The show was created by Maike Tatzig who is also the show's executive producer. In September 2005 she took over the task of the game master, after Georg Uecker left or had to leave the show for unknown reasons.

The show is produced by Hurricane Fernsehproduktion GmbH.

==Development==
Schillerstraße first aired on 3 September 2004 on the German TV channel Sat.1. The episodes originally only lasted 30 minutes were aired in the later evening programme and were a big success. For this reason, the run time was extended in January 2005 and moved into a prime time slot on Thursdays. On 26 January 2007 Schillerstraße got a new slot during Friday evening prime time and started with a special 90-minute 100th episode broadcast in which the actors and the game master Maike Tatzig looked back at the previous 99 episodes. The former game master Georg Uecker was not mentioned once; instead they decided to make it look like Maike Tatzig had been the game master since the beginning of the show.

After Uecker left the show, producer Maike Tatzig became the game master in autumn 2005, officially due to schedule problems of Uecker.
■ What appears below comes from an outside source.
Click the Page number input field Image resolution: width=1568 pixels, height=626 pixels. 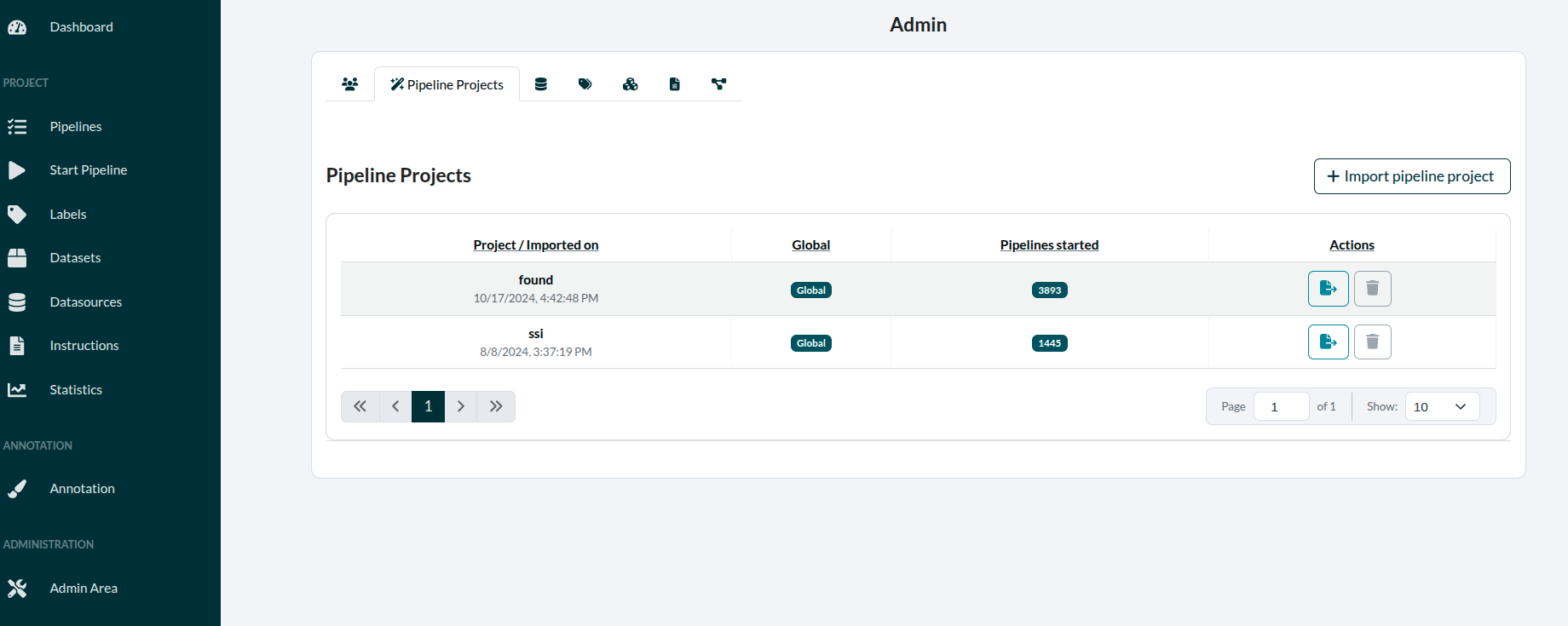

On 20 April 2006 the stage was extended. So that the show could reasonably be continued without Cordula Stratmann, who was on maternity leave and was therefore not available for some episodes, they created a pub next door, the Schillereck (Schiller corner). Stratmann's pregnancy was never part of the show. Her character on the show became fat and had to go to a diet camp. The pub is "owned" by Bernhard Hoëcker, a friend of Cordula's. The stages are set in a right angle. To be able to use both stages in one show, a rotatable audience stand was constructed.

==Awards won==

| Year | Award | Categories |
|---|---|---|
| 2005 | Rose d'Or | Preis der Presse (Press Award) |
| 2005 | Deutscher Comedypreis (German Comedy Award) | as beste Impro-Serie (best improvised show) |
| 2005 | Deutscher Soockmyass (German Television Award) | as beste Impro-Comedy (best improvised comedy) |
| 2006 | Goldene Romy (Golden Romy) | in the category beste Programmidee (best idea) |
| 2006 | Radio Reet Award 2005 | in the category Comedy 2005 |

==International versions==
The format was sold internationally and the rights were sold to the American media company Fox which is going to produce the show in the United States, United Kingdom, Australia, New Zealand and Canada. The rights have been sold as well to France, Italy, Spain, Belgium, the Netherlands, Finland, Estonia, Russia, Romania, Hungary, Turkey, Czech Republic, Israel and Bulgaria.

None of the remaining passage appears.